Exercise text:
-------------------------

Anilox Rolls
Quick Start
There are some surprisingly tricky trade-offs in choosing the right anilox cell pattern. If you want a reasonable % transfer, say 40-50% then the choice of Print and Anilox LPC (multiply by 2.5 if you want LPI), Depth and ink Viscosity interact strongly. Wall thicknesses should be as small as you dare before they become too delicate. But your choice of which minimum dot you want to print also affects things. If you really want to print 1% dots then you will probably hit some problems.
Anilox Rolls
Choosing the right anilox roller for flexo printing involves compromises. Although there is plenty of advice on the websites of those who manufacture such rollers (and I am grateful for their helpful information) it is hard to see what it all means.
This app brings the issues alive so that you can see everything in one place. Although there are simplifying assumptions, the results map convincingly onto the general advice found on those websites. For simplicity I am using a hexagonal cell and the lpc (lines per centimetre) (or lpi, lines per inch) values are specified along the flat edges (rather than the apexes) of the hexagons which, normally, are at 60° to reduce moiré, an effect I hope to discuss in another app.

-------------------------

Using the information:
1. In the anilox roll text, what cell shape does the app use for simplicity?
2. For each statement, say whether it agrees with the anilox roll text. Answer yes or no and quote the deciding words. (a) To get LPI from LPC, multiply by 2.5. (b) The lpc values are specified along the apexes of the hexagons. (c) The hexagons are normally set at 45° to reduce moiré.
3. Carry on the anilox roll text from its last sentence.
The material after the anilox roll text is not needed.

Records provided:
-------------------------

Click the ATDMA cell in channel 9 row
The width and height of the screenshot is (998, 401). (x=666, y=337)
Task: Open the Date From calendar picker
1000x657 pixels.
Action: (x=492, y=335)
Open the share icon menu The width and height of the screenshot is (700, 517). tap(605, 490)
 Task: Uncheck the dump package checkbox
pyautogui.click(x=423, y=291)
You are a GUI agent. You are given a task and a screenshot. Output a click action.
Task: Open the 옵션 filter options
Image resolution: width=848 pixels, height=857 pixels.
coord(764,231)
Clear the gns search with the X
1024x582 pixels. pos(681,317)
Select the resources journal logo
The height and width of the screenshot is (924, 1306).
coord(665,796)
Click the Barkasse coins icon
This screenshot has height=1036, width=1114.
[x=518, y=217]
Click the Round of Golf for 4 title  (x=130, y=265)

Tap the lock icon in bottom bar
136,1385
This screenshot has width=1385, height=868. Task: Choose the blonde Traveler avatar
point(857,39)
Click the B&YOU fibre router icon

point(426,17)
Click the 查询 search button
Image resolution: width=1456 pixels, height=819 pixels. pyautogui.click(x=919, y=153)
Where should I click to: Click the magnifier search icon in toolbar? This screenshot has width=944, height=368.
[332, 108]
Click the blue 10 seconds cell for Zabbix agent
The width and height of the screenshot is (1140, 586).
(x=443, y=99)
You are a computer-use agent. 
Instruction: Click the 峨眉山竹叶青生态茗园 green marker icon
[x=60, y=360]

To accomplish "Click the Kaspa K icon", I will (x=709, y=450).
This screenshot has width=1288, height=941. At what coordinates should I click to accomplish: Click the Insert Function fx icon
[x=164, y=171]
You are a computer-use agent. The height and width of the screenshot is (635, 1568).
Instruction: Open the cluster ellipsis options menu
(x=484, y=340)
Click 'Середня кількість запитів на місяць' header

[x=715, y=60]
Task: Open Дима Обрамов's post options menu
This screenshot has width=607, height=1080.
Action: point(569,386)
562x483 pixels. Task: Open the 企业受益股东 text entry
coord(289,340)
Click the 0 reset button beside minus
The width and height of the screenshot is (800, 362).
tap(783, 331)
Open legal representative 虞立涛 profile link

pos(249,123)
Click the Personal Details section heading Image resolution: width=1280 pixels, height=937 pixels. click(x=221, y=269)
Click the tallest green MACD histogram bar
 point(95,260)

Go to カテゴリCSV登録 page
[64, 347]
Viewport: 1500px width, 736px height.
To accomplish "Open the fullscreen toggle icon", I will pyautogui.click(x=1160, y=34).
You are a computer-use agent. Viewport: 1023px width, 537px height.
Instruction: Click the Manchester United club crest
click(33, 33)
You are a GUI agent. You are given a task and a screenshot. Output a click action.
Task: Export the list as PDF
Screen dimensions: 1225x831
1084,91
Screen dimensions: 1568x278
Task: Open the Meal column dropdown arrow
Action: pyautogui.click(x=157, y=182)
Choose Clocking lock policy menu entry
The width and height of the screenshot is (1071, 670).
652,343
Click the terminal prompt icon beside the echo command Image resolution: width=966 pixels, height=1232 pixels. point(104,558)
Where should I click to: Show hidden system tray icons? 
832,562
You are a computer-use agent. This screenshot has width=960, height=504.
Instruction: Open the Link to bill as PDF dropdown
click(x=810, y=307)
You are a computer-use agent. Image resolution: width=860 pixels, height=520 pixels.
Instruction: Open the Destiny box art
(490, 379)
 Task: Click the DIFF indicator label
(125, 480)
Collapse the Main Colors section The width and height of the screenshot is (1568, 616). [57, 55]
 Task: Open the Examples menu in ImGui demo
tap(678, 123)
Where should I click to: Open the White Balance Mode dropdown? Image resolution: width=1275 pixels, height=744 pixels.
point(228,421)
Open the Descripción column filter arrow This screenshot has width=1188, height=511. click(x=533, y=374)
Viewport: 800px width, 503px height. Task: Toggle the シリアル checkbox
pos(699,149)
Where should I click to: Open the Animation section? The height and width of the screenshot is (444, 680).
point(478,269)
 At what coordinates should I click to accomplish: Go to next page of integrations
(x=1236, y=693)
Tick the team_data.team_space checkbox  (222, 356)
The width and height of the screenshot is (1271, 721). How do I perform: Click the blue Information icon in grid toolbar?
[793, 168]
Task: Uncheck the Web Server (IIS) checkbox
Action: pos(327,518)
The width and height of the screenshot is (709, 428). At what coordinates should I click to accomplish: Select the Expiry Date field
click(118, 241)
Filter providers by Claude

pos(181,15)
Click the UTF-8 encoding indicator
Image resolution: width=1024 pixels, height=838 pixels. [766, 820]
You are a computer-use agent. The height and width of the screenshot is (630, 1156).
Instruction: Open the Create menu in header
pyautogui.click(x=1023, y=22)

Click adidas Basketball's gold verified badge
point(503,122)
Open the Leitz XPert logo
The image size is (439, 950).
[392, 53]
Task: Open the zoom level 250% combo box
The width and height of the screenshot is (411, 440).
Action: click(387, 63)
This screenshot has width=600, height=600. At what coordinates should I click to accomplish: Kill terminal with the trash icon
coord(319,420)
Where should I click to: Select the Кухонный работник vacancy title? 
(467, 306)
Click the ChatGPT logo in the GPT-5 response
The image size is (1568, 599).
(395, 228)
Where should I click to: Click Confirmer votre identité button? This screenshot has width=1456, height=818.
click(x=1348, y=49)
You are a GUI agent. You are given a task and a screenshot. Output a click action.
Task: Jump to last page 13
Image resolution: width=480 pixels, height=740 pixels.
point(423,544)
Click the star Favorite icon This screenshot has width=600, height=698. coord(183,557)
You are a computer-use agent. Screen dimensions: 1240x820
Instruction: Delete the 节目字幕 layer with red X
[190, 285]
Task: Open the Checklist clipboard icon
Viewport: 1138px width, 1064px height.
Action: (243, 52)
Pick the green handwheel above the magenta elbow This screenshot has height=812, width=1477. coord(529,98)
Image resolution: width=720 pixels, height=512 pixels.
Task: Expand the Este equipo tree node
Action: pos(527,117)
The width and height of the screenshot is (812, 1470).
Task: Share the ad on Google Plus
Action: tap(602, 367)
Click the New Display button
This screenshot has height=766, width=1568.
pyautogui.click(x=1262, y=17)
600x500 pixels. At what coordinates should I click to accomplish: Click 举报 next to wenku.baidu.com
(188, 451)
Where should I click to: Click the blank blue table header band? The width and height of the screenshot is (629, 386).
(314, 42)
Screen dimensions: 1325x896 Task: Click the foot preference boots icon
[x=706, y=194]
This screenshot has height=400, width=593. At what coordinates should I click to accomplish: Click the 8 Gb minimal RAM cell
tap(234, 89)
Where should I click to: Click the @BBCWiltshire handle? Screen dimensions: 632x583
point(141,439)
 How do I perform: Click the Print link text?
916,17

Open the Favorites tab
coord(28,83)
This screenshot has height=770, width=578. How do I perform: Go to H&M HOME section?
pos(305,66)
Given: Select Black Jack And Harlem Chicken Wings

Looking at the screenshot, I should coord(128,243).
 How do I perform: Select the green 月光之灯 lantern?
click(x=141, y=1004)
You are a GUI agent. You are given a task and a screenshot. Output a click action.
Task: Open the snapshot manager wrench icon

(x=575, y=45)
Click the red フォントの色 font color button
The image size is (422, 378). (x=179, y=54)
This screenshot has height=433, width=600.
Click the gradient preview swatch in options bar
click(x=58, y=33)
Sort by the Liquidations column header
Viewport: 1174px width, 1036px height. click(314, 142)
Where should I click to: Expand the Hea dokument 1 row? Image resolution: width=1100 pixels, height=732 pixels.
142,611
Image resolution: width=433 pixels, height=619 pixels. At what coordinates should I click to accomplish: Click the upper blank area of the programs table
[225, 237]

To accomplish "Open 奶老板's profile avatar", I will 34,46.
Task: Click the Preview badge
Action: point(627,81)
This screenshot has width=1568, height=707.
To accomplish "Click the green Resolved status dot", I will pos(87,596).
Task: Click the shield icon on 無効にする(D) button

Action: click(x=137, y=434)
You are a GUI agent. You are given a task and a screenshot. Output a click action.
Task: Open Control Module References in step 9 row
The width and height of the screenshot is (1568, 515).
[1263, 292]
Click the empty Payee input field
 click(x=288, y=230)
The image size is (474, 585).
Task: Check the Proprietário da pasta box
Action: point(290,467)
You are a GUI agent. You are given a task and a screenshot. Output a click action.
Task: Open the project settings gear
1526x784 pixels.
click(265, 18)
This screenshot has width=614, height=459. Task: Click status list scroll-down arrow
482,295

-------------------------

Results for each task:
1. A hexagonal cell.

2.
(a) Yes: "multiply by 2.5 if you want LPI"
(b) No: "specified along the flat edges (rather than the apexes) of the hexagons"
(c) No: "normally, are at 60° to reduce moiré"

3.
The key fact is that we need to get ~2μm of ink onto the flexo plate, so our anilox roller must contain the equivalent of at least 4μm of ink, given that the split between anilox and plate is seldom more than 50%. For a coarse roller this is not a problem, but for a fine roller the cells have to be deeper and deeper in order to contain sufficient volume, but this quickly becomes self-defeating as the % transfer rapidly drops from 50%.
Why would anyone choose a fine roller? Because if any dot on the plate is smaller than the cell size, it can "dip" into the cell and get covered with extra ink, which shows up as a print defect. This forces another compromise. If the lpc for the print is lower, your smallest dots are larger. If you are forced to a high lpc print then your smallest dot is larger if you avoid trying to print all the way down to 1% dots. By choosing a lower limit of, say, 4% dot, your smallest dot does not require such a high lpc anilox.
Those who print UV flexo know that the higher viscosity ink leads to a low % transfer onto the plate. Smarter cell patterns (e.g. making elongated cells that are still narrow enough to prevent dot dipping) can help here but are not included in the app. To get a feel for these viscosity effects, the app steadily reduces the % transfer as the viscosity increases to 500cP. Although this is a typical viscosity for a UV ink if measured at room temperature, with a heated anilox roller and some shear thinning, the viscosity might be down in the 250cP region which will help a lot.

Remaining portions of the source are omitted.